Al via il Giro d'Italia 2007

Sarà il Giro d’Italia degli anniversari e delle celebrazioni quello che partirà sabato 12 maggio da Caprera. E l’isola sarda da cui il circo rosa prenderà il via con una cronometro a squadre non è stata scelta a caso: il 4 luglio 2007 ricorre infatti il bicentenario della nascita di Giuseppe Garibaldi, sepolto proprio a Caprera e personaggio storico cui il Giro 2007 dedicherà più di un omaggio durante il corso della manifestazione.

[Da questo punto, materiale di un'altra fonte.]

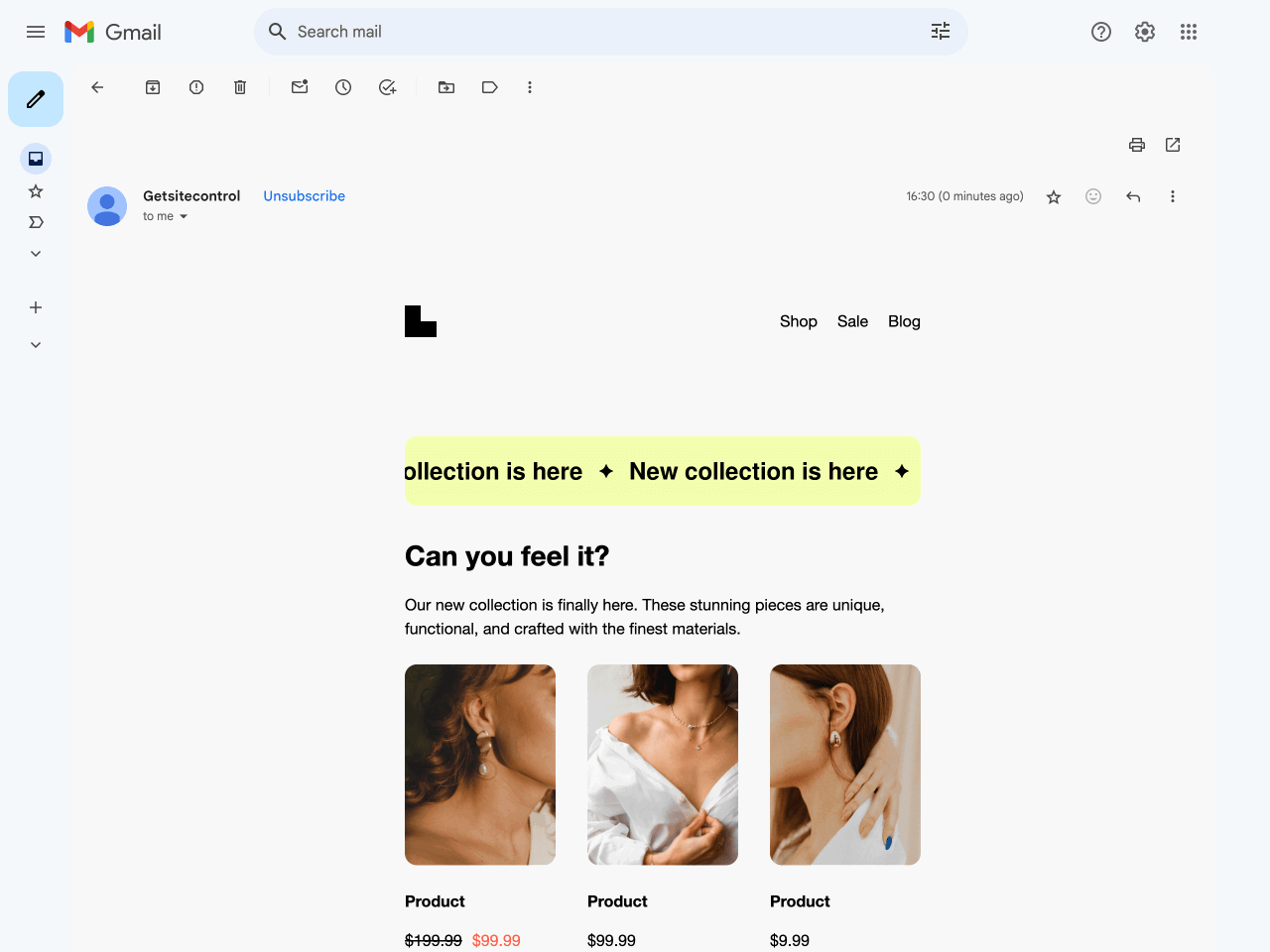
Task: Open the Compose button
Action: tap(36, 99)
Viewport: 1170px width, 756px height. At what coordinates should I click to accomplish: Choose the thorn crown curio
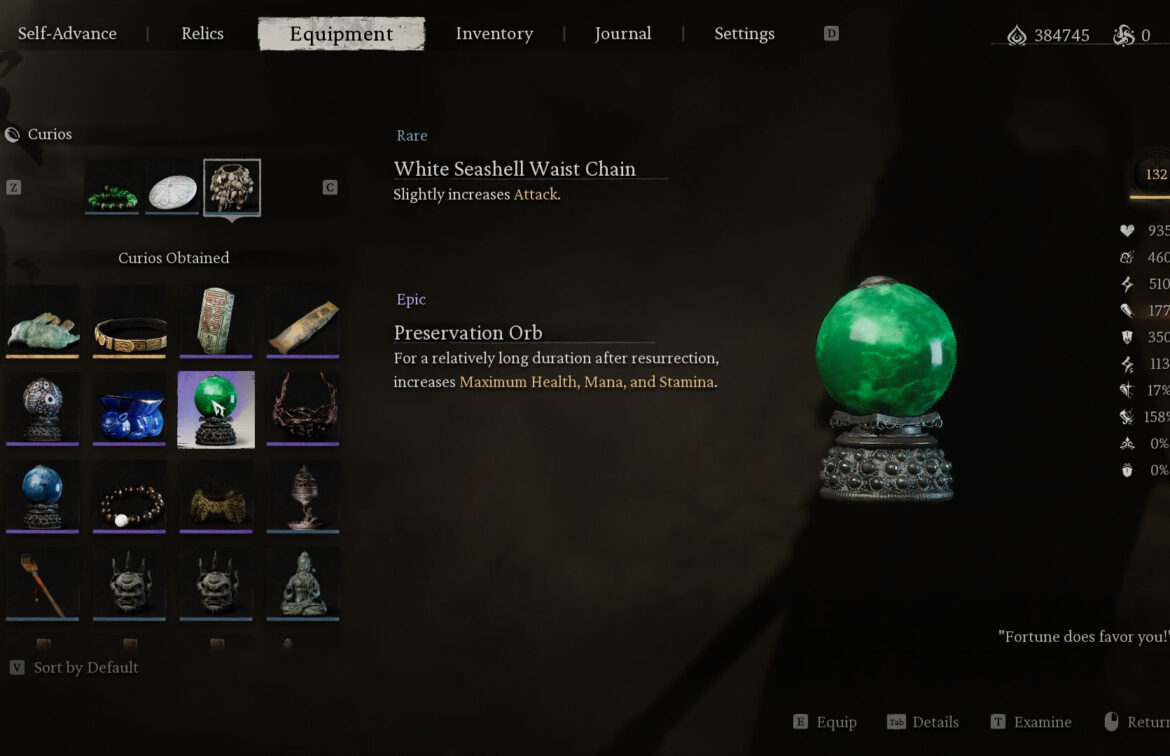click(303, 410)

Manifestazione che, sempre in tema di ricorrenze ed anniversari, è giunta alla sua 90esima edizione: quasi un secolo di vita, nove decadi di emozioni e duelli storici per il sogno di una maglia che da sempre evoca grandi imprese e consacra eroi leggendari.

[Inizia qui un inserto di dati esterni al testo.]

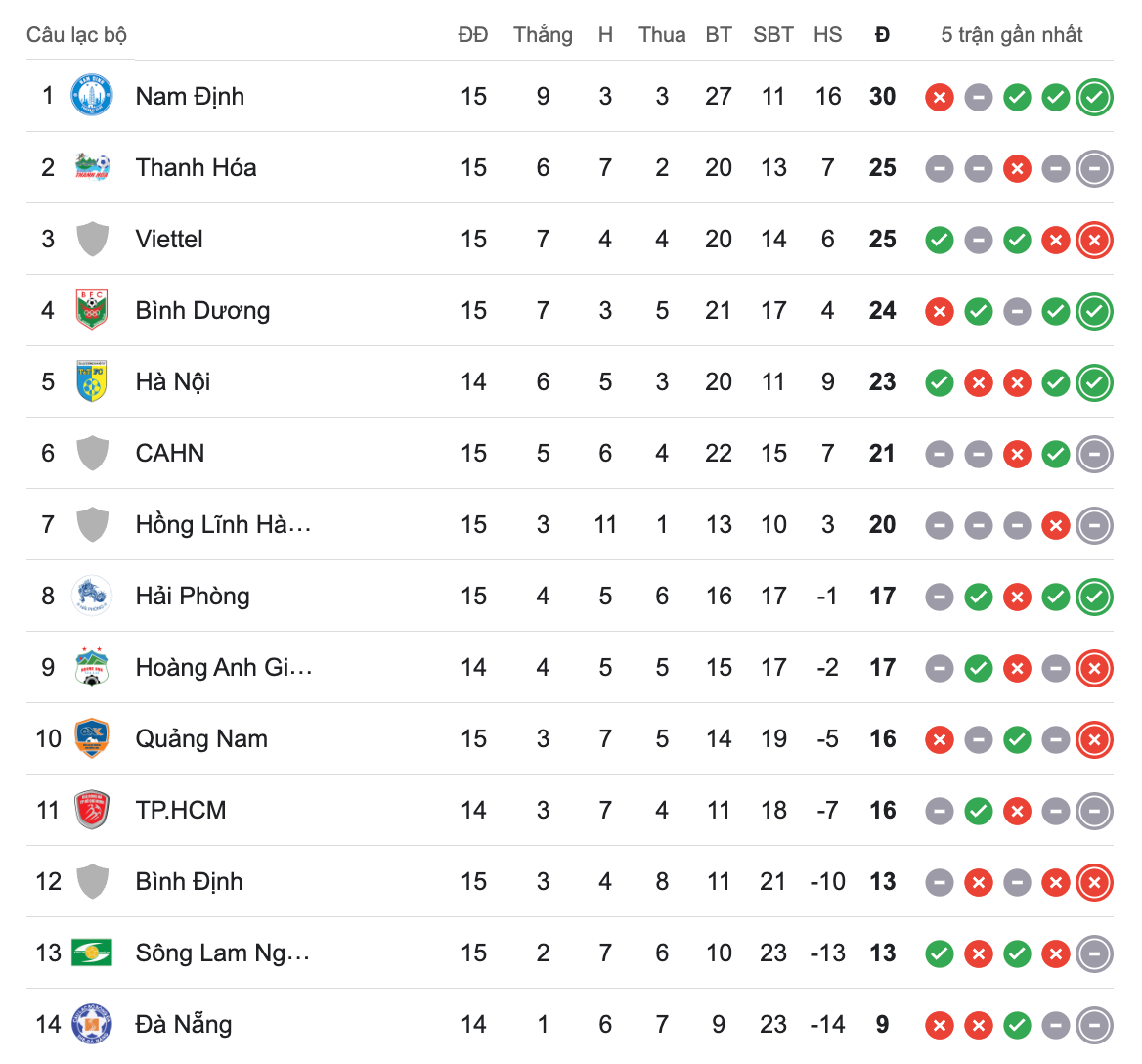Click the Hải Phòng club logo
Viewport: 1142px width, 1064px height.
pyautogui.click(x=92, y=596)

Sarà un giro con quattro arrivi in salita, di cui uno sul mitico monte Zoncolan, con il Mortirolo, una delle salite più dure e temute dai ciclisti di tutto il mondo, con un paio di sconfinamenti in terra austriaca e francese (si prenderà “in prestito” anche il Còl d’Izoard teatro di memorabili tappe al Tour de France). Poi una cronoscalata fino al Santuario di Oropa, che promette spettacolo e rappresenterà un omaggio, l’ennesimo di questa edizione, ad un fenomenale campione che accese l’entusiasmo di milioni di tifosi con le sue imprese sulle strade italiane e non solo: Marco Pantani, che nel 1998 fu l’ultimo fuoriclasse a centrare la difficilissima accoppiata Giro d’Italia-Tour de France.

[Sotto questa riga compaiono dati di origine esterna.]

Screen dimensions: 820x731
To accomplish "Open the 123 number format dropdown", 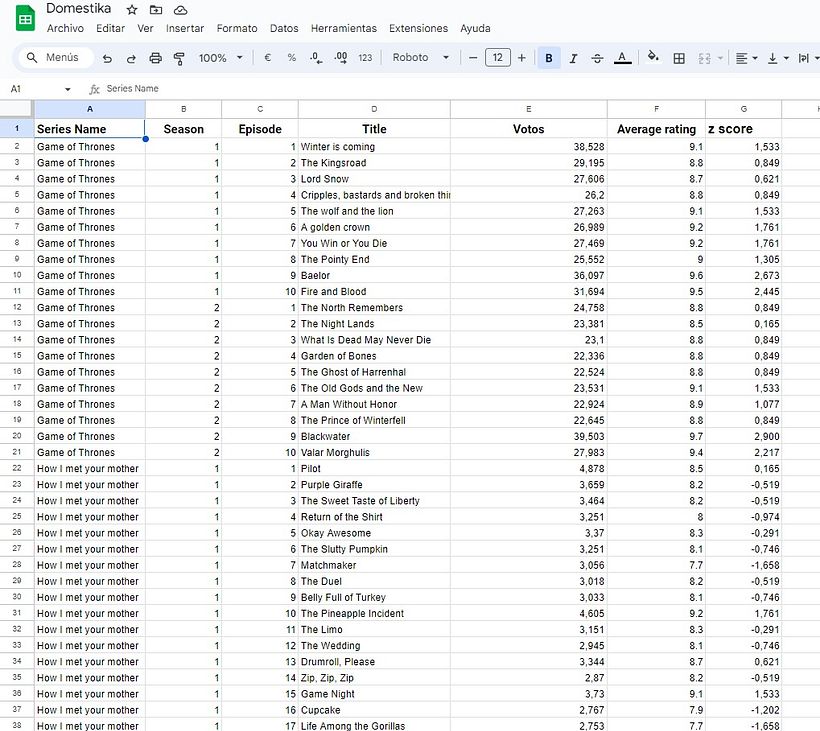I will point(364,58).
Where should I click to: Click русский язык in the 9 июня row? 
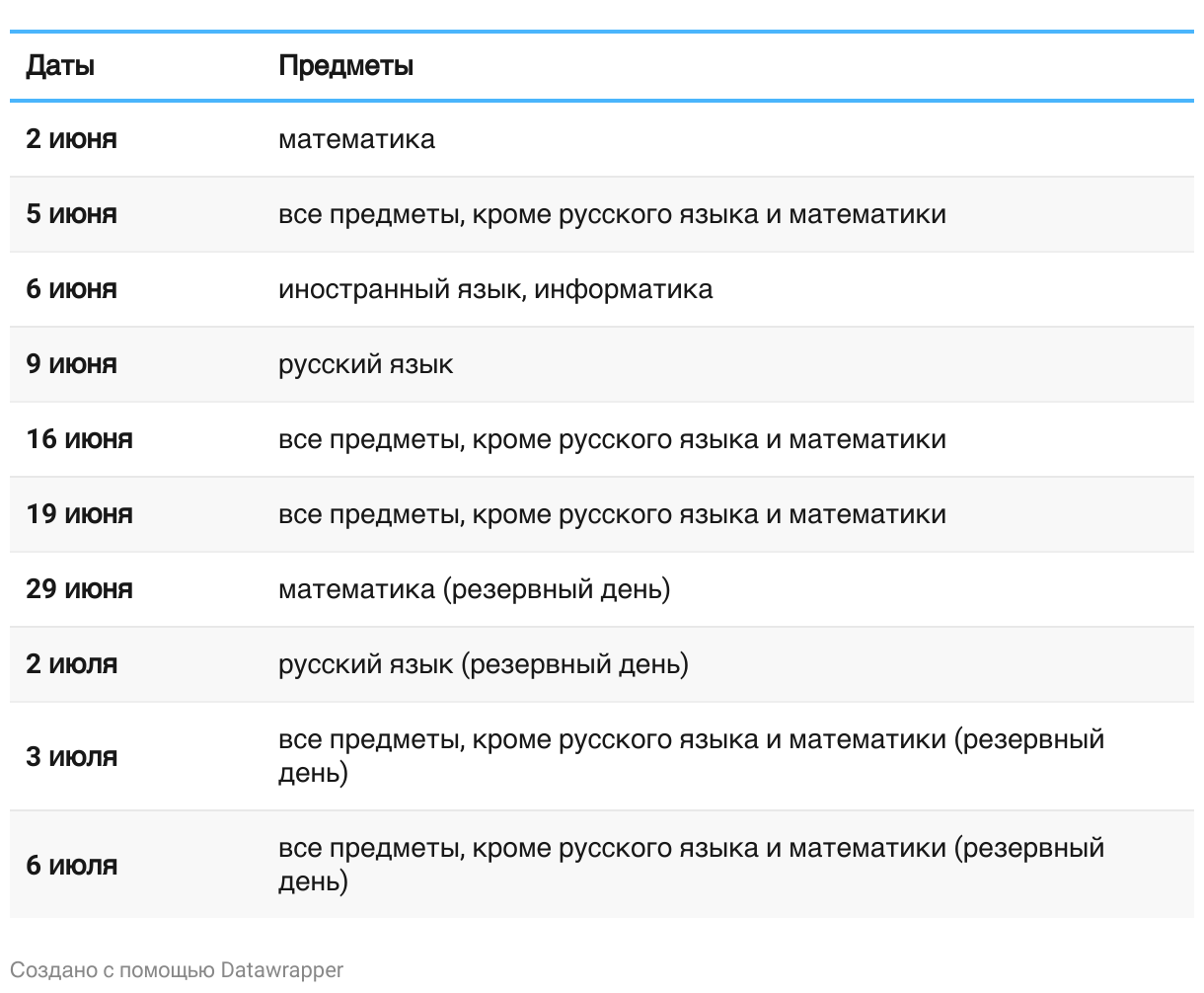point(365,364)
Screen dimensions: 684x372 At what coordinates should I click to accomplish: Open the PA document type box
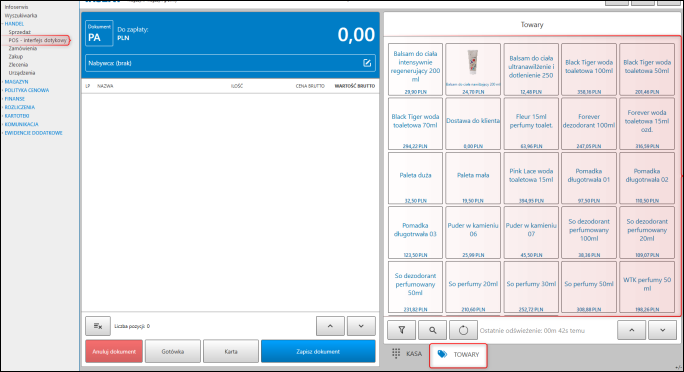click(x=99, y=33)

I favoriti di quest’anno, vista l’assenza forzata di Ivan Basso per l’indagine spagnola sul doping denominata “Operaciòn Puerto”, sembrano essere il caldissimo Danilo Di Luca, già trionfatore a Liegi e dato in forma smagliante, e l’esperto Gilberto Simoni, scalatore con due successi finali nel palmares. Lo stesso si può dire del 34enne Paolo Savoldelli, che potrà contare su un’ottima squadra, e del giovane talentuoso Damiano Cunego, che dopo l’exploit del 2004 è chiamato ad una conferma per poter entrare a pieno diritto nella storia di questa corsa.

Tutto pronto quindi, non resta che augurare un buon Giro d’Italia a tutti.